Как бы то ни было, вне зависимости от предполагаемых и реальных качеств судьбы, монета была подброшена и упала, а рассмотревший её Толли Анен выбрал свой путь. В этот момент тихо качнулись Весы Сумерек и едва заметно изменились потоки, формирующие лицо грядущего. Немного раньше старый седой отшельник вздрогнул, уловив кое-что при помощи своего предвидения. Немного позже углубилась и размазалась ткань бытия, пропуская на обширную арену мира ещё одну фигуру, своевольную и сильную.
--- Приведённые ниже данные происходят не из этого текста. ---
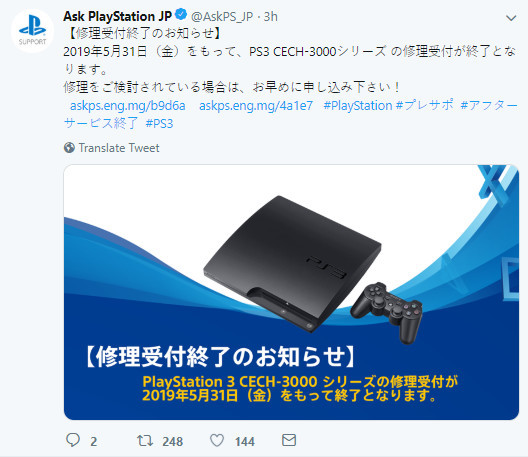Click the @AskPS_JP handle
The width and height of the screenshot is (528, 457).
tap(222, 17)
А сам Толли Анен из древнего и славного рода Хиэлирр встряхнул поводья своего коня, посылая его по дороге, выбранной мелкой монеткой. И пребывая, как оно почти всегда бывает, в блаженном неведении.
Клятое наследство
Я вышел на пустынную дорогу и пошёл по ней обычным скорым шагом.
Всё-таки живучая скотина человек. Что с ним ни делай, всё равно выкарабкается. Взять хоть меня: дважды чуть не сдох под магическими ударами такой силы, что впору города сносить под корень, и вот уж снова жив-здоров. А также весел и почти что счастлив.
Последнее — в основном, оттого, что никому не ведомо, где я и что я.
{Не будь самоуверен. Это не к добру.}
"Ну ладно: почти никому. Так лучше?"
{Ребёнок...}
"Ну да, ну да. А кем ещё мне быть — в мои-то годы?"
Но шутки в сторону. Коль скоро мои недруги потеряли меня из виду, это ещё не повод считать себя в безопасности. Тут мама права на все сто. Со своей стороны я сделал максимум того, что может помочь мне затеряться в толпе. ("В толпе"? Это где — посреди девственного леса? Ну ладно, ладно, будем считать, что я выразился фигурально). Волосы у меня на макушке с минимумом магической помощи отросли до пристойной длины; бороду и усы я отращивать не стал, оставив ровно столько, сколько бывает на лице мужчины после двух недель вдали от бритвы.
Но главная перемена во мне касалась не облика, а внутренней энергии. Я по-прежнему был пуст, как высохший бурдюк. Любой выученик Храма, если такой попадётся мне навстречу, не заметил бы во мне какой-либо магической силы. Ни пугающей тёмной, ни дружественной светлой. Положим, мастер всё же мог бы различить во мне ничтожную искру таланта, едва-едва отличающую меня от полной бездари. Но даже мастер вряд ли мог бы догадаться, сколь многое я выжимаю из этой искры, насколько обогащаю с её помощью свою сенсорную сферу. Лишь опыт моей матери — точнее, её смерть — мог дать любопытствующему ключ к правильной догадке...
Короче говоря, и снаружи, и изнутри я приготовился играть роль простого обывателя.
Ах да. Ещё об облике. Как всем известно, неотъемлемой частью оного является одежда. Она, как ничто иное, помогает распознавать и играть роли. Избавляясь от тех тряпок, которые мне вручили во время плена, я тут же озадачился проблемой: что надеть?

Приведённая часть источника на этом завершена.